Wednesday, April 10, 2013

Love: The Most Difficult Choice



"Let all that you do be done in Love".... "Love your neighbor as yourself"...."The greatest of these is Love".  Seems easy enough, right?  I mean, I love people.  I love being around people, I love doing things for others, I love making people feel happy.  I've got this!  Or....

Perhaps not. 

What about that girl that always looks at me with judgment in her eyes?  What about the man that is condescending toward me?  What about the teacher that ignores me?  What about the girl that always makes me feel inferior? What about the boy that hurt my friend?  What about the boy that hurt me?  Do I love them? 

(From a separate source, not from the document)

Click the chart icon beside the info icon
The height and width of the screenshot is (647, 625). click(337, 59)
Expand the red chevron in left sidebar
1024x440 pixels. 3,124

It's easy to say, "yah! Of course I love them. After all, I'm a good Christian girl, so I love everyone, because Jesus says to...."  But when I really think about it, do I treat them lovingly? Are my thoughts toward them gracious and kind?  Do I speak of them lovingly?  If I search the inner most parts of my heart, I would have to answer honestly... No. 
The sting of this realization is sharp, painful, and shocking.  Perhaps I'm not as kind as I believe. Perhaps I only love some people.... The people that are loving to me in return, perhaps?  Where is the love in that?!  Where is the graciousness, the kindness, the mercy, the blessing in that?  Coming to the realization of a dark, sinister, and hidden part of your heart that before was subconscious is frightening.  It's terrifying. How could I be this person?  The person that is now displayed before me is not that of a woman who is reflecting God's character.  If I was reflecting God's character at the most basic level, then I would have to love. I would have to love.... everyone.  Because God, although complex, incomprehensible, and awe-inspiring, is at His most basic level, Love.  In Love, He created the world.  In Love, He allowed free-will.  In Love, He performed miracles.  In Love, He continuously saved His people.  In Love, He sent His Son to earth.  And in Love, God allowed His son to die for all of mankind, including me, so that we could dwell throughout all of eternity in the wonderful bliss of His presence.  If the very Son of God loved humanity enough to die for all people past, present, and future, how very arrogant of me to assume that I am above loving everyone as He did.  How absurd and prideful! 
If I am to even begin to become a dim reflection of Christ, then I have to start here... with Love.  And it's not a choice of whom I'll love, it's a choice of whether I'll love.  There can be no middle ground.  I cannot have one foot in godliness, and another in worldliness.  I cannot have one foot in love, and another in hate.  It simply cannot be accomplished.... To love one person, while still allowing hatred and disgust of another to remain in my heart, would cancel out the love.  I would become stagnant and useless.  Two opposing factors cannot reside together and still thrive.
I must choose one.... Love my neighbor.... every neighbor.... or hate (not love) everyone.  One option is so difficult. Nearly impossible.  The other is pretty easy... But how do I want to live my life?  What do I want to look like?  Whom do I want to look like?  If I want to reflect Christ, I must choose the impossibly difficult option...
Which will you choose?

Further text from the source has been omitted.